Ришелье провел в опале семь лучших лет своей жизни: когда он отправлялся в ссылку, ему шел тридцать второй год, а когда вернулся, ему уже шел тридцать девятый. Все эти годы он старался, чтобы до сознания короля была доведена мысль, как несправедливо держать в опале такого умного политика, прекрасно разбирающегося как во внутренних, так и во внешних делах, как бесконечно он предан лично королю и как ненавидит он его врагов.
Войдя в правительство — он пробыл в нем чуть меньше пяти месяцев, — он не отказался от места епископа. Теперь оказалось, что это решение было правильным. Он по-прежнему сохранял верность королеве-матери, благодаря которой выдвинулся. Он постоянно поддерживал с ней переписку, зная, что рано или поздно король помирится с матерью и она напомнит ему о Ришелье. Он был также уверен, что люди, которые сейчас окружают короля, рано или поздно уйдут и их заменят другие.

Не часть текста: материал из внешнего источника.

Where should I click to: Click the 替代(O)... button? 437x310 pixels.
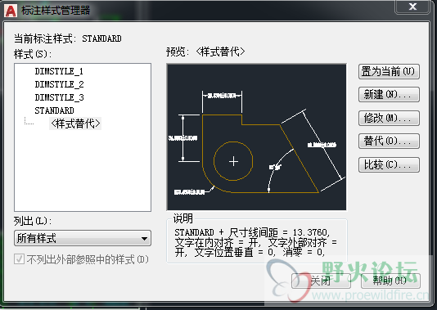point(389,142)
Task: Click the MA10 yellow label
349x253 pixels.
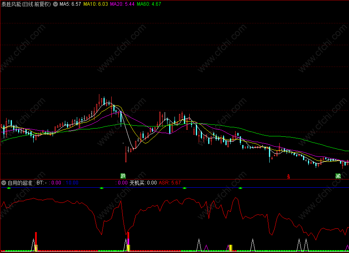Action: [96, 4]
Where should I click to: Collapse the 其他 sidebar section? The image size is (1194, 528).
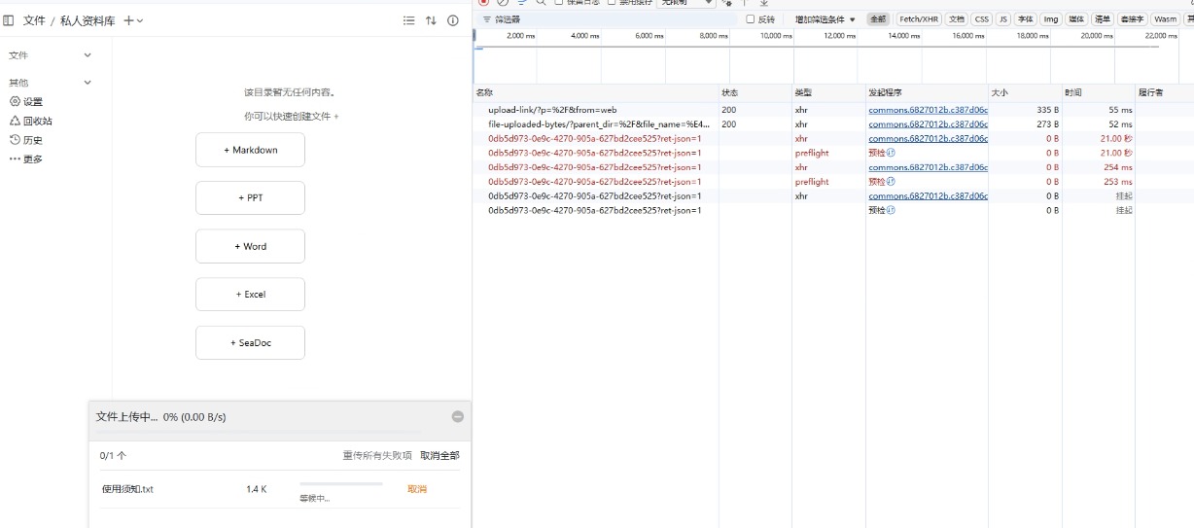point(88,83)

Все эти мысли и соображения были, конечно, правильными, но опала Ришелье кончилась совсем не потому, что сбылось его желание. Сработало то самое правило, которое хорошо нам всем знакомо и которое называется «это наш человек».
Когда вы перешагнули несколько ступенек и вошли в круг тех, кто обладает реальной властью, вы стали одним из них, и если вы еще к тому же доказали, что у вас есть большие способности к управлению государством, то можете быть уверены, те, что были о вами рядом, никогда не забудут о вас.

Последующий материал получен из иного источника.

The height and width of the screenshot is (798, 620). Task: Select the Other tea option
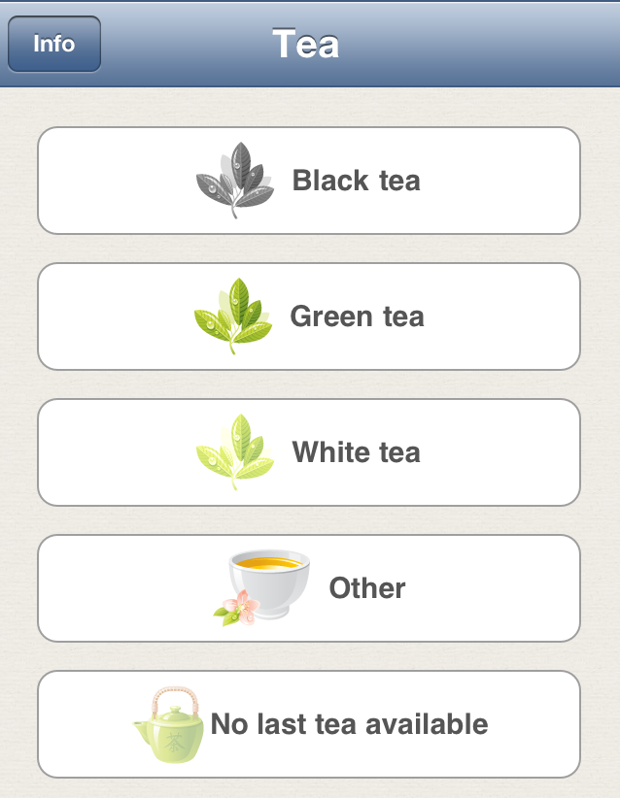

Возьмем хотя бы Наполеона. Члены королевских семей и аристократы могли, конечно, называть его «генерал Буонапарте» в начале его карьеры и особенно после его падения. Но он стал одним из них, породнился с ними. Титулы, которые он раздавал, смешались с их титулами, и они, сами того не желая, способствовали его славе. Это особенно хорошо видно после его смерти.
Теперь возьмем какого-нибудь финансового олигарха, одного из тех, кому реально принадлежит власть в современном мире. Мы знаем, что они сражаются друг с другом, как пауки в банке. Допустим, кто-то из них вдруг разорился. Тем не менее никогда не будет забыто, что он когда-то ворочал миллионами, и если он не застрелится, то — ставлю десять против одного — он обязательно вернет свои миллионы.
То же самое мы можем сказать о Ришелье. Да, он оказался в опале, в ссылке, но он остался одним из тех, кто — пусть и не долго — управлял государством. Именно поэтому он вернулся в высший круг, хотя и через довольно большой промежуток времени.
Я уже говорил, что Ришелье поехал вместе с королевой-матерью в Блуа. По-видимому, для короля и для Люиня, ставшего правителем королевства, была невыносима мысль, что Ришелье будет как-то влиять на нее, и он был предупрежден, что бывают места ссылки похуже, чем Блуа. Он вернулся в свою епархию, в свой загородный дом в Куссе и снова принялся усердно заниматься делами епархии. Иногда в письме королю напоминал о себе, о том, что он всей душой предан ему и готов выполнить любое его приказание. Однако король и его советники решили, что этого недостаточно, и Ришелье было приказано ехать в ссылку, в Авиньон, — он беспрекословно подчинился. Туда же был сослан и его старший брат Анри, единственная опора Ришелье при дворе. Авиньон находился очень далеко от Парижа и, строго говоря, не был французским городом, потому что принадлежал к папским владениям.